*THE PROBLEM*. Copy exactly, please, each line of the data below until the line that contains "Select exchange rate effect value 64,245" has been copied, beginning at the top.

*AVAILABLE DATA*.

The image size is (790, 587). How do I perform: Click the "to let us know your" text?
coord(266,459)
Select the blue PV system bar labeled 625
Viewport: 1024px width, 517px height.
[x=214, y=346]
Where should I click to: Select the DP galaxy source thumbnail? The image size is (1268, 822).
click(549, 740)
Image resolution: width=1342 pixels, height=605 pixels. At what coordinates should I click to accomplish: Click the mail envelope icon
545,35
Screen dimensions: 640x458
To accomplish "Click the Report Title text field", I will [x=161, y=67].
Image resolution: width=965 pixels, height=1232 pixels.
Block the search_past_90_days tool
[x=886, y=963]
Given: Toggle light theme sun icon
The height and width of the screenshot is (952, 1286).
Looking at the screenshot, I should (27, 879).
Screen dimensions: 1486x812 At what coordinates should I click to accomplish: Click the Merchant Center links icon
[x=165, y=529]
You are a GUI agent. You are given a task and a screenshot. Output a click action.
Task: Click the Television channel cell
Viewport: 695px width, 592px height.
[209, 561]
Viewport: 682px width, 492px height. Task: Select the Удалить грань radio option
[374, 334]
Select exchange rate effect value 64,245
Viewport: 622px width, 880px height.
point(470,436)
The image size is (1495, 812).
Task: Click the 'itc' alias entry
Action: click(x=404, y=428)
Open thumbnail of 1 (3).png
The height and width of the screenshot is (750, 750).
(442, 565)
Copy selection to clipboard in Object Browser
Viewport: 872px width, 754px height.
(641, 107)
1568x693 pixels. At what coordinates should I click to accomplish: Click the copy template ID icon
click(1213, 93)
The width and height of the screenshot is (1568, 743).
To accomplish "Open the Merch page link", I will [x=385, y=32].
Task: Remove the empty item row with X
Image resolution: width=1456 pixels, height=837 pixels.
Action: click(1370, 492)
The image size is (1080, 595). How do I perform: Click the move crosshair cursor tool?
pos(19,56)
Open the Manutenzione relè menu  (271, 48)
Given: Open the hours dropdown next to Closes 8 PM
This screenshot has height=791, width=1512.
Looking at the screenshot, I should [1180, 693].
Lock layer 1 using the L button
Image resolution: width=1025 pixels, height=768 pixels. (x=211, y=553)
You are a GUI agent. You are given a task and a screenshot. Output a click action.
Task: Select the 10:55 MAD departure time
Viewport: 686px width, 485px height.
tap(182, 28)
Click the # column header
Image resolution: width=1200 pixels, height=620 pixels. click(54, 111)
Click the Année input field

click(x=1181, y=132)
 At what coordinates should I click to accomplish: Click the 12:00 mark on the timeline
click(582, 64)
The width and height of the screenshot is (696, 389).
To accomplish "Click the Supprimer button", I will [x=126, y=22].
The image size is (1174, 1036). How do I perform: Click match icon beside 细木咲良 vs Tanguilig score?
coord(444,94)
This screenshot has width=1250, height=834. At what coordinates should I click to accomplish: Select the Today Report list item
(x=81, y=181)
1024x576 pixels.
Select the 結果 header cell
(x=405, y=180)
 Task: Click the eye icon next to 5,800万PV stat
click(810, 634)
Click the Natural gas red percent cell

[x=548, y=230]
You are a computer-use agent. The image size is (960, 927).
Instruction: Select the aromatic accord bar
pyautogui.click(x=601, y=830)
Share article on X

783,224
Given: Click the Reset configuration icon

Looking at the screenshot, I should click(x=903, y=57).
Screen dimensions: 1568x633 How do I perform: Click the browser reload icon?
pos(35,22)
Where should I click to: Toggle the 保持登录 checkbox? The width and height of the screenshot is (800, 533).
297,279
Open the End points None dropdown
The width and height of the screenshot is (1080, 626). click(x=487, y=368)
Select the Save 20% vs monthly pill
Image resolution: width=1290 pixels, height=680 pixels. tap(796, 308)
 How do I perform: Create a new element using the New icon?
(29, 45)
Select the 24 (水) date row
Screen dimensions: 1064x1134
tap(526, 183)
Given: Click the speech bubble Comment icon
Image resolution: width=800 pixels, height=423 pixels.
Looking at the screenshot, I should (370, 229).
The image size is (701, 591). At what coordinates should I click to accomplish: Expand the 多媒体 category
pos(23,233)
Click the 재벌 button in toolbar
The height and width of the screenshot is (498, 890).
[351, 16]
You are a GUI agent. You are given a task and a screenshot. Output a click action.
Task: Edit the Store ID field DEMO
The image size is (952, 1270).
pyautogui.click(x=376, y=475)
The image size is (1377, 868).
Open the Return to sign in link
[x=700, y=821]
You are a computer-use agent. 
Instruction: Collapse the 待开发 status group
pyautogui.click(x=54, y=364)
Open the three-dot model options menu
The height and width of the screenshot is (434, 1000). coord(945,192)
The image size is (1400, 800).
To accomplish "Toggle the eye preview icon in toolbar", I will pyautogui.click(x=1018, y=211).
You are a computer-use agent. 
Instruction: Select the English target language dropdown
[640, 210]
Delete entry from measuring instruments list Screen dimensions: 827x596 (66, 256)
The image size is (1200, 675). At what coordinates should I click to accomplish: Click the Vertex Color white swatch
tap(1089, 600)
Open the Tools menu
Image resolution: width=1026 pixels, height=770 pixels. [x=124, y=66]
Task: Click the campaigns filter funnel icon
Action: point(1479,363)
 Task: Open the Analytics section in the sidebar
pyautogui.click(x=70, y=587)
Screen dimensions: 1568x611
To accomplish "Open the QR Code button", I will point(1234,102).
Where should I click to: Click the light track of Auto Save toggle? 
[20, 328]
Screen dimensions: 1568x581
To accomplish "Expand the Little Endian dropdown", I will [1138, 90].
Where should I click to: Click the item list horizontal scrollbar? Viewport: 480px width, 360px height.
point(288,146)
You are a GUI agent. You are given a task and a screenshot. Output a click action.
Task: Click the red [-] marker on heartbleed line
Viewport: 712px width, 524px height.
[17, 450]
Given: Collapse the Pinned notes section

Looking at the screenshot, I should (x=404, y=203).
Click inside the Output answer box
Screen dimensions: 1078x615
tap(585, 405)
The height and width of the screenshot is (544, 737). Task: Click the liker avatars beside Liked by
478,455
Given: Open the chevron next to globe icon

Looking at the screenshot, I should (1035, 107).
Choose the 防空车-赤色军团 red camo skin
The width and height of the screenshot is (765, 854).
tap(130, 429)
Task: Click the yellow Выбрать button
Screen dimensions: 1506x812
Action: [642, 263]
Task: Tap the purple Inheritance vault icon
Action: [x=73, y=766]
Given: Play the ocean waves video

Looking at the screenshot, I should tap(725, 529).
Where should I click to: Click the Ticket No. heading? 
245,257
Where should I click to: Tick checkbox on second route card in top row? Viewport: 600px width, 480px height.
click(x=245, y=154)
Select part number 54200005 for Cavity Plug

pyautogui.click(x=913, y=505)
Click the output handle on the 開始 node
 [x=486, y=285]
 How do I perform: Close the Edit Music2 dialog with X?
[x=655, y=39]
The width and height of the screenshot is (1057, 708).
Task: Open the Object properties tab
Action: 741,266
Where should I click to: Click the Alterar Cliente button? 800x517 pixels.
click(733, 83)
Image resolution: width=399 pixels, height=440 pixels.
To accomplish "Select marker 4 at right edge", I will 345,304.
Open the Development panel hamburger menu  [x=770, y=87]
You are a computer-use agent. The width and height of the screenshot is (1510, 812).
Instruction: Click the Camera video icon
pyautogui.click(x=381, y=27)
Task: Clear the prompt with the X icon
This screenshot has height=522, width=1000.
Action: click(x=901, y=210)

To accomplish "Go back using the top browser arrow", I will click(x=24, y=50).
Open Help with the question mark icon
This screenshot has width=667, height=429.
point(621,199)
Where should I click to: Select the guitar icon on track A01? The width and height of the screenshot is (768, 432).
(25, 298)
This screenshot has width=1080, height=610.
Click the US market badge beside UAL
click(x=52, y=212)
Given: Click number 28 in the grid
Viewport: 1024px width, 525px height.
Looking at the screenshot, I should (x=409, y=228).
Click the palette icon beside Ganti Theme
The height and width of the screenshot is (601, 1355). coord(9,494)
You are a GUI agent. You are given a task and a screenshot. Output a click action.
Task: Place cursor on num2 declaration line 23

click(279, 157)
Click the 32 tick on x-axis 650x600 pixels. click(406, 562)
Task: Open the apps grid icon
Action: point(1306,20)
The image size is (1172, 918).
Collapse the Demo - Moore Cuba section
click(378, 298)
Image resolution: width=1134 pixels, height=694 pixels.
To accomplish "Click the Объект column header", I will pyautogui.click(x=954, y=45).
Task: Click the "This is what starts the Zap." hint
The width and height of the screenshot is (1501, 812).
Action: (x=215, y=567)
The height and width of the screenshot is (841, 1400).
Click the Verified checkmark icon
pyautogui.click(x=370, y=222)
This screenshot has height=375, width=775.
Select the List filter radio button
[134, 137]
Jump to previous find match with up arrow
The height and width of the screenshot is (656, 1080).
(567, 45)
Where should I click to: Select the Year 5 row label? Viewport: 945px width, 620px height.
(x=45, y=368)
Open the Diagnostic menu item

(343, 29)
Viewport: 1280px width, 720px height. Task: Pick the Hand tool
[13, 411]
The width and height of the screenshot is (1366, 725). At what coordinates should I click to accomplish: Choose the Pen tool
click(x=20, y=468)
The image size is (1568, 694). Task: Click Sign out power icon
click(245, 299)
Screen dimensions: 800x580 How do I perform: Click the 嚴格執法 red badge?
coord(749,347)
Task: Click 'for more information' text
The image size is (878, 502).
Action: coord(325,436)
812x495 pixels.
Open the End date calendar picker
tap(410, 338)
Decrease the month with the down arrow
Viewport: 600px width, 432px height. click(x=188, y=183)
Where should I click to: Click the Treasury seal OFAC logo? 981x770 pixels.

*ANSWER AREA*.
The image size is (790, 587). How do I perform: Click the "to let us know your" text?
coord(266,459)
Select the blue PV system bar labeled 625
Viewport: 1024px width, 517px height.
[x=214, y=346]
Where should I click to: Select the DP galaxy source thumbnail? The image size is (1268, 822).
click(549, 740)
Image resolution: width=1342 pixels, height=605 pixels. At what coordinates should I click to accomplish: Click the mail envelope icon
545,35
Screen dimensions: 640x458
To accomplish "Click the Report Title text field", I will [x=161, y=67].
Image resolution: width=965 pixels, height=1232 pixels.
Block the search_past_90_days tool
[x=886, y=963]
Given: Toggle light theme sun icon
The height and width of the screenshot is (952, 1286).
Looking at the screenshot, I should (27, 879).
Screen dimensions: 1486x812 At what coordinates should I click to accomplish: Click the Merchant Center links icon
[x=165, y=529]
You are a GUI agent. You are given a task and a screenshot. Output a click action.
Task: Click the Television channel cell
Viewport: 695px width, 592px height.
[209, 561]
Viewport: 682px width, 492px height. Task: Select the Удалить грань radio option
[374, 334]
Select exchange rate effect value 64,245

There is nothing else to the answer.